Quantum memory effects as a signature of the quantumness of gravity

ABSTRACT

The question of how gravity and quantum theory play together has been an elusive problem for over a century. Recently, novel approaches using concepts from quantum optics and quantum information theory have emerged to address this issue. Building on this idea, we propose a way to demonstrate quantum features of gravity through correlation measurements in a gravitationally coupled open quantum system. The non-unitary time evolution of such an open system can be viewed as arising from tracing out inaccessible environmental degrees of freedom of a larger system.

The local dynamics are particularly intriguing when the environment exhibits memory effects. These non-Markovian quantum dynamics can originate from both classical and quantum memory effects in the environment. However, recent findings show that dynamics driven by genuine quantum memory effects exhibit unique signatures impossible with a purely classical memory. Thus, measurements of local properties of an open system can probe and reveal the quantum nature of an otherwise inaccessible environment. Using this idea we construct a one-sided witness for the quantumness of gravity based on measurements of solely a single probe system.

BIOGRAPHY

Konstantin Beyer studied physics at the Technical University of Dresden, Germany.
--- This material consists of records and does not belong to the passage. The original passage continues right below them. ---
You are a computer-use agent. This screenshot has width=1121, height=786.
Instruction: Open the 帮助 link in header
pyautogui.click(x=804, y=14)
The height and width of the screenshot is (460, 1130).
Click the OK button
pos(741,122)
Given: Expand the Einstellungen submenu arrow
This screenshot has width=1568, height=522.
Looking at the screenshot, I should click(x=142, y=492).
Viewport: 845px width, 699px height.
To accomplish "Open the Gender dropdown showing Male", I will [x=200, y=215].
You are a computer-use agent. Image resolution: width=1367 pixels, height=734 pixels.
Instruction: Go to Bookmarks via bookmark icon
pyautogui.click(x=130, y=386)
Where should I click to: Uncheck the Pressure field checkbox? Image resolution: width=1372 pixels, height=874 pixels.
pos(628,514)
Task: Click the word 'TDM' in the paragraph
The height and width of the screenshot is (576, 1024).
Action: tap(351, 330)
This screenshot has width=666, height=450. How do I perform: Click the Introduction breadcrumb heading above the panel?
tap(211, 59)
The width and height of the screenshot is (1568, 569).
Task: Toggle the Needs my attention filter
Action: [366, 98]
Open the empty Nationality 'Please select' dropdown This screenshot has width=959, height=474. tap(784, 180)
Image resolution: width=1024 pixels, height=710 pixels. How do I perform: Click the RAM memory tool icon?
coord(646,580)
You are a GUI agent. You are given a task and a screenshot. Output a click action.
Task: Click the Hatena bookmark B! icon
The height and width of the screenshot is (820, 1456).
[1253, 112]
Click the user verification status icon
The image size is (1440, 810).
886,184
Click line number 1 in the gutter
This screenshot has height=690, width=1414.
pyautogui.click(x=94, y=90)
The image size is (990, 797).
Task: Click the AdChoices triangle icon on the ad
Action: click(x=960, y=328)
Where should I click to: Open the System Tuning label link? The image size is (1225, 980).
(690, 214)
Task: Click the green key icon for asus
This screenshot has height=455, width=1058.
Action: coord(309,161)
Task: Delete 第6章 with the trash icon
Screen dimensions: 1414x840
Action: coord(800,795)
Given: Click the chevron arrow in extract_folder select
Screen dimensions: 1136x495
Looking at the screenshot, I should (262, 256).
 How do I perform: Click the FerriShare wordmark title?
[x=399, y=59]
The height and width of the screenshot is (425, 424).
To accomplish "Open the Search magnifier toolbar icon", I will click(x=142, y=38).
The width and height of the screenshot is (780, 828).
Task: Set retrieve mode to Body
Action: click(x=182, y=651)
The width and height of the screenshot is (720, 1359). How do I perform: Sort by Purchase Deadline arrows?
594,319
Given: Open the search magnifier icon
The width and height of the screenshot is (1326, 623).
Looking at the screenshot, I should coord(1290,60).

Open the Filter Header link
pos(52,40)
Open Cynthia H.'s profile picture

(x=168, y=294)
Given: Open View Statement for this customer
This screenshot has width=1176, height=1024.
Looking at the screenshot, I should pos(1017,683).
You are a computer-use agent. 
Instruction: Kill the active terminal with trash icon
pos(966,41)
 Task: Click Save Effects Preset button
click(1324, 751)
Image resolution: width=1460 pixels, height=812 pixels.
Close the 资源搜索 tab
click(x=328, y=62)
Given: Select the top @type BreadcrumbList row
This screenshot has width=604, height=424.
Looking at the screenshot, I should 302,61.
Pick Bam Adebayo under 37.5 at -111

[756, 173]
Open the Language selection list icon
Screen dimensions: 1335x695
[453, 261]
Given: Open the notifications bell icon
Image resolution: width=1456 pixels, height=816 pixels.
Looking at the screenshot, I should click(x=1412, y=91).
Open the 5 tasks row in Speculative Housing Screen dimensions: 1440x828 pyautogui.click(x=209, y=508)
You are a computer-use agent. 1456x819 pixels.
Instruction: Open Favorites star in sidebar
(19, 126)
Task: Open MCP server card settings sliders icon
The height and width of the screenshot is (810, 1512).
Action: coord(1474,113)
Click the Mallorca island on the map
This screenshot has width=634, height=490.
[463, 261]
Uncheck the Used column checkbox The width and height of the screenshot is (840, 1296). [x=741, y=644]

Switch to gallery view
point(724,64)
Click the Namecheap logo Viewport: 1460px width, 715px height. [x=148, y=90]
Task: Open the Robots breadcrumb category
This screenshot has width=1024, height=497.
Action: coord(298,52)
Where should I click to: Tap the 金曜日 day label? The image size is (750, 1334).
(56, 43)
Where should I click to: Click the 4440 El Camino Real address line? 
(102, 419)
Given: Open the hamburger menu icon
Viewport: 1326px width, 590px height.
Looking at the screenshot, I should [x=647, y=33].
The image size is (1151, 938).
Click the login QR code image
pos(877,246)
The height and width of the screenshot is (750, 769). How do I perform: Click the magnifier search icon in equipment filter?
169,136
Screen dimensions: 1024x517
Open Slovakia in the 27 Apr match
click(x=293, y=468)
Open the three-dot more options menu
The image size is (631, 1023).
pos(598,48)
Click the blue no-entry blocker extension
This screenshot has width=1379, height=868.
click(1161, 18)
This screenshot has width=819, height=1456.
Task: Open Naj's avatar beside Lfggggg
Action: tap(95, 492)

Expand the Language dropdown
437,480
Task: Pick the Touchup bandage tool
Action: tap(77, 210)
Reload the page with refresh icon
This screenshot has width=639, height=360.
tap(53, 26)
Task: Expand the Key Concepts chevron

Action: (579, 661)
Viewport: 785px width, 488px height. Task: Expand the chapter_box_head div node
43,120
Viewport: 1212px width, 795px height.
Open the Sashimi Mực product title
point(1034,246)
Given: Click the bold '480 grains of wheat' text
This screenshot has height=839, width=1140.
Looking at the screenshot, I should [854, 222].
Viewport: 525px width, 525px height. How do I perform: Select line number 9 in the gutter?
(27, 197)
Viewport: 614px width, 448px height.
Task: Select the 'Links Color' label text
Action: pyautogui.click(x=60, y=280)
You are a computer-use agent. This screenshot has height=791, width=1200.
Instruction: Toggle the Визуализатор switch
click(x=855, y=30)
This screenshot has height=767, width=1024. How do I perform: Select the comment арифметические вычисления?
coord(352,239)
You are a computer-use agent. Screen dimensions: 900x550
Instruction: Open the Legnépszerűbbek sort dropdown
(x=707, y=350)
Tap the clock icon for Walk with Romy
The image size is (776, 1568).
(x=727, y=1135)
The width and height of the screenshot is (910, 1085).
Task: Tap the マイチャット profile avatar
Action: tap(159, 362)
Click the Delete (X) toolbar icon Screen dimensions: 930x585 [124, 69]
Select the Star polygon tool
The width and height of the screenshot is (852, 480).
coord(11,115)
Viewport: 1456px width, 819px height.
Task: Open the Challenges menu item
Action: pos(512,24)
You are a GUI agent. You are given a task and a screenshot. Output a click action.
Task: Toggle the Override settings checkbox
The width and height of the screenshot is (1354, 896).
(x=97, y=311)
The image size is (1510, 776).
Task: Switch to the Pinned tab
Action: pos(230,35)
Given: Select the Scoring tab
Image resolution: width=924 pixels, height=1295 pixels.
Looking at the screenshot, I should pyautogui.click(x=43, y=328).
He received his PhD in 2023 under the supervision of Walter Strunz with a thesis on the measurement of work in quantum thermodynamics. Since September 2023 he is a postdoc in the group of Igor Pikovski at the Stevens Institute of Technology in Hoboken. His research is concerned with quantum information theory, open quantum system dynamics, and the interplay of quantum theory and gravity, focusing on the question of how genuine quantum signatures can be witnessed and distinguished from classical descriptions.